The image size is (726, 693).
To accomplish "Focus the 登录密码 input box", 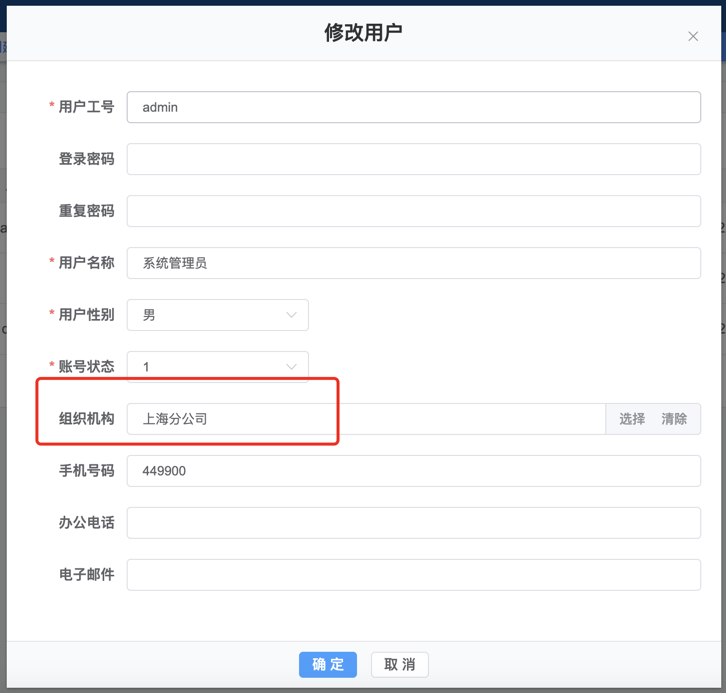I will tap(413, 159).
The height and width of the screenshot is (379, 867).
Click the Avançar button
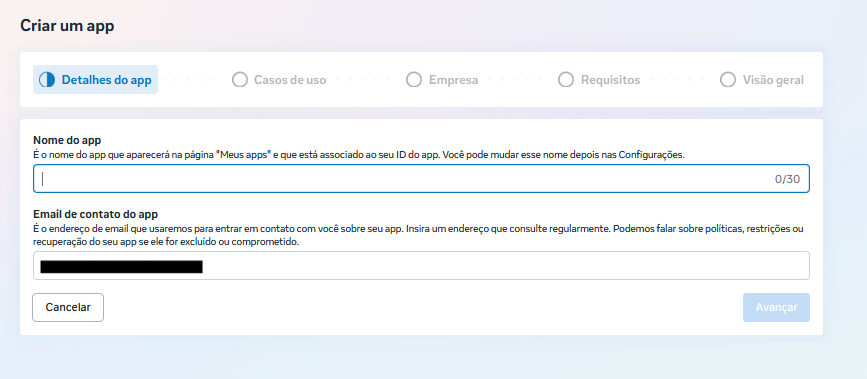coord(776,307)
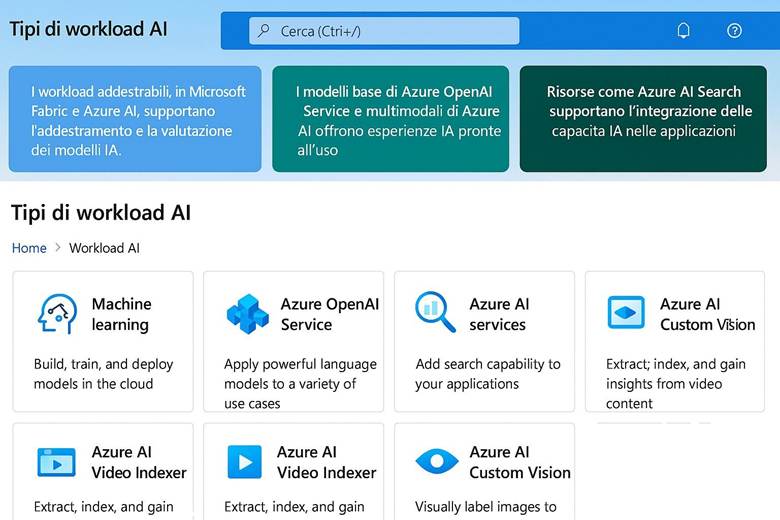Click the Azure AI services magnifier icon
Viewport: 780px width, 520px height.
click(x=436, y=313)
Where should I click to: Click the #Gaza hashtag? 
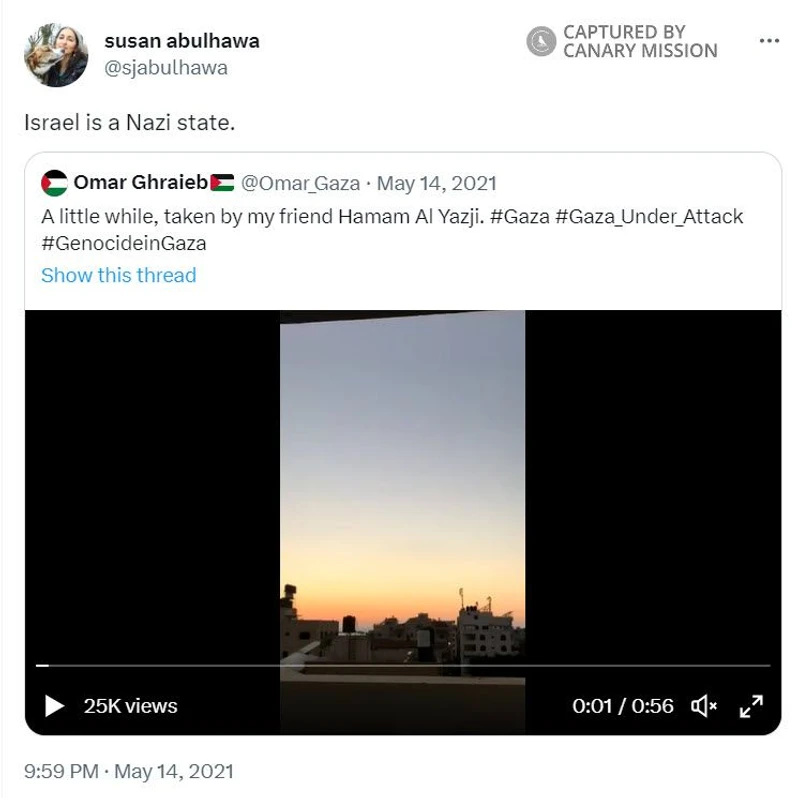click(x=519, y=217)
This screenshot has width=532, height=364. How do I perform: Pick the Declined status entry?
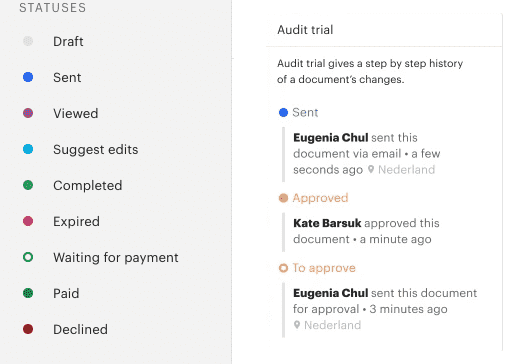click(x=80, y=329)
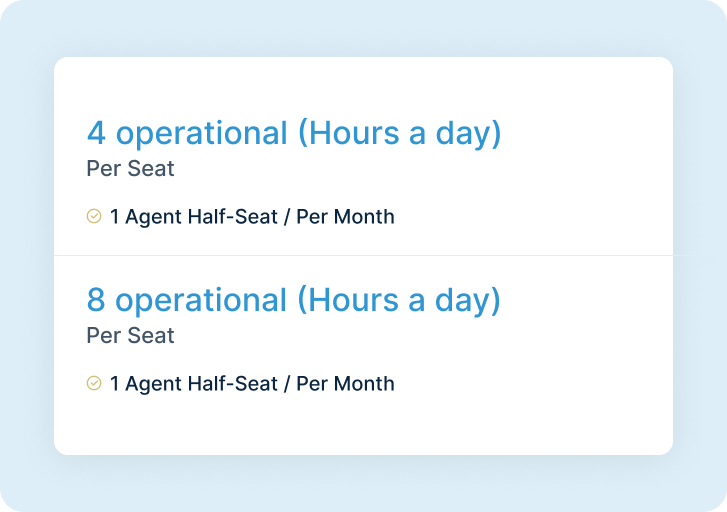The image size is (727, 512).
Task: Click the divider line between the two plans
Action: pos(364,255)

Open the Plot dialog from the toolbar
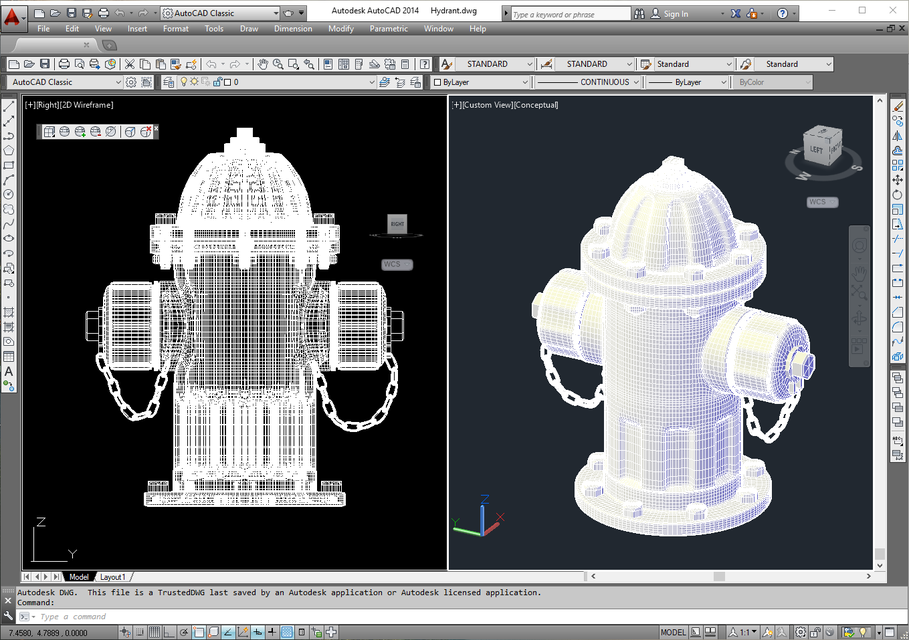point(62,63)
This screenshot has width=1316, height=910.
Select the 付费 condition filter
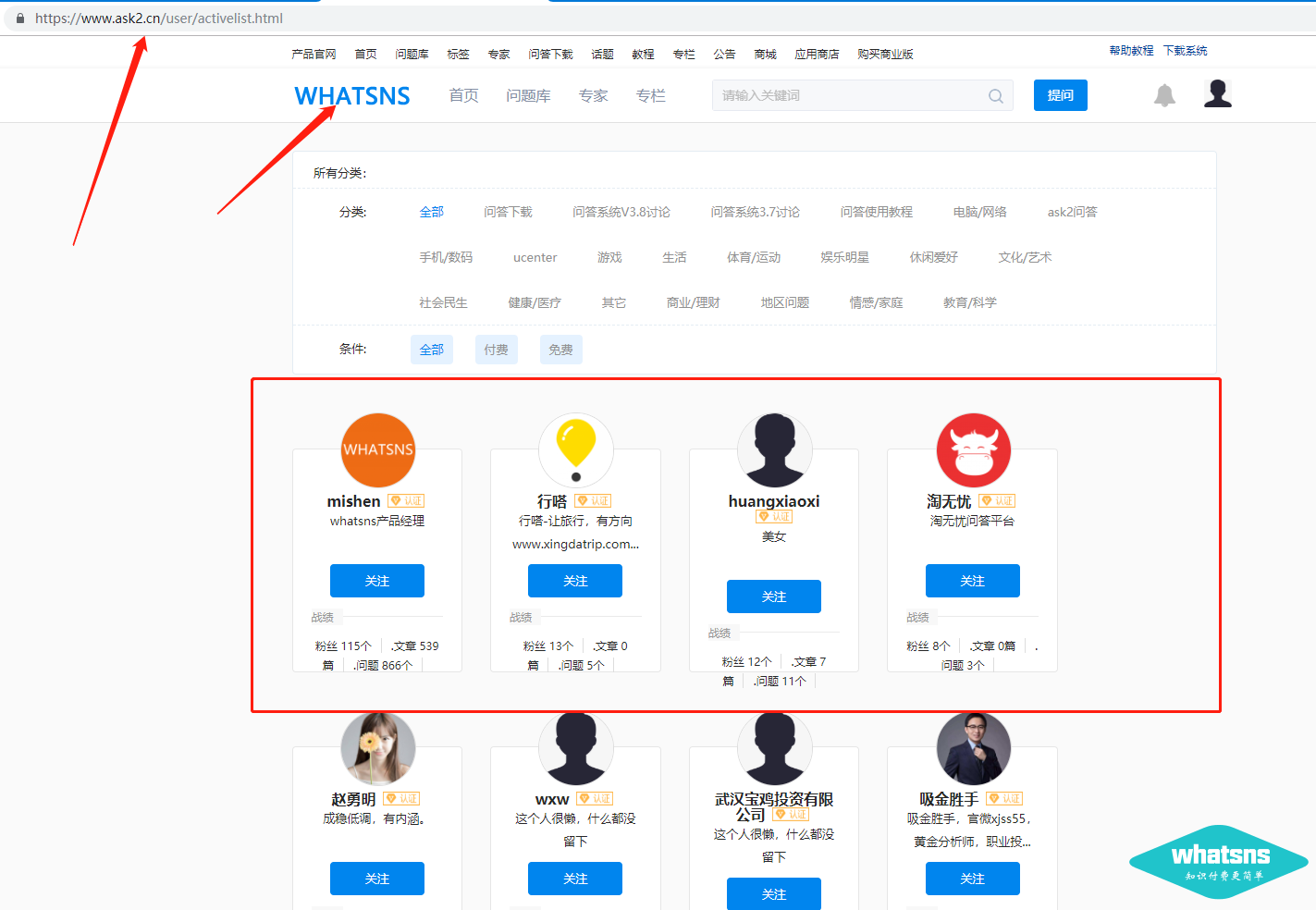[496, 350]
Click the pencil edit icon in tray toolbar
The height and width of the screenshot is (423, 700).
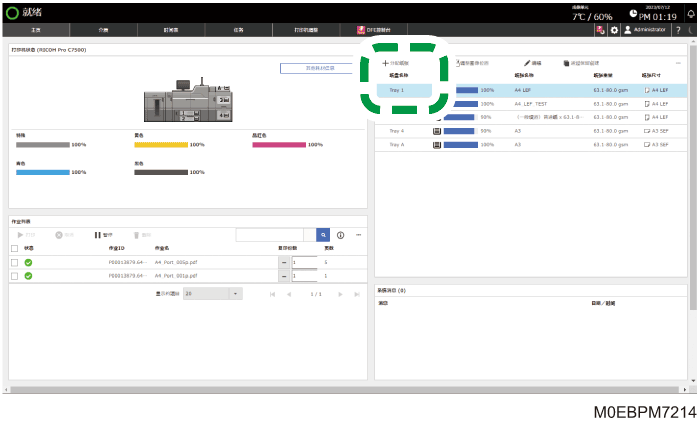point(527,63)
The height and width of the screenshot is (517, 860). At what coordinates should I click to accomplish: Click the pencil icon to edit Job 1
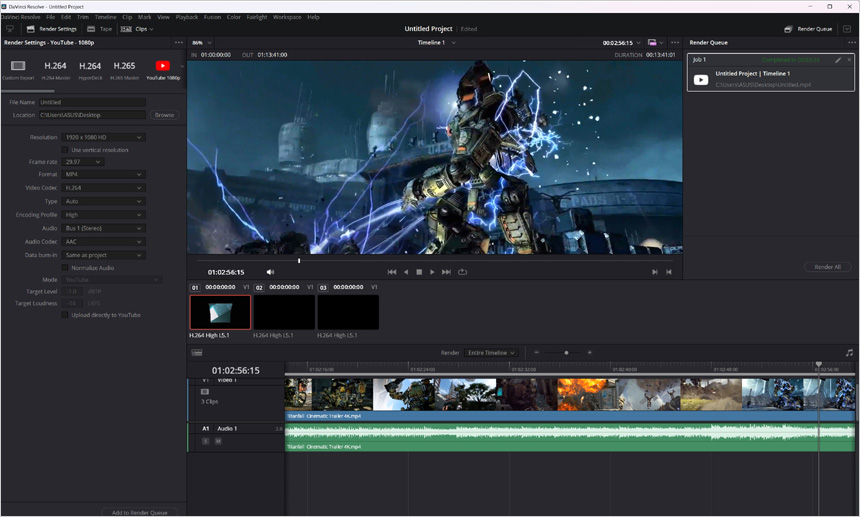pyautogui.click(x=838, y=60)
-=-=-
Rewrite the data from the line with "This screenshot has width=1316, height=910." through the end of the data, replacing "condition filter" with "category filter" and keeping everything else unchanged. Leave the pictures out of your answer.

This screenshot has width=1316, height=910.
Select the 付费 category filter
[496, 350]
Click the pencil edit icon in tray toolbar
The height and width of the screenshot is (423, 700).
point(527,63)
The height and width of the screenshot is (517, 860). At what coordinates should I click to accomplish: Click the pencil icon to edit Job 1
pyautogui.click(x=838, y=60)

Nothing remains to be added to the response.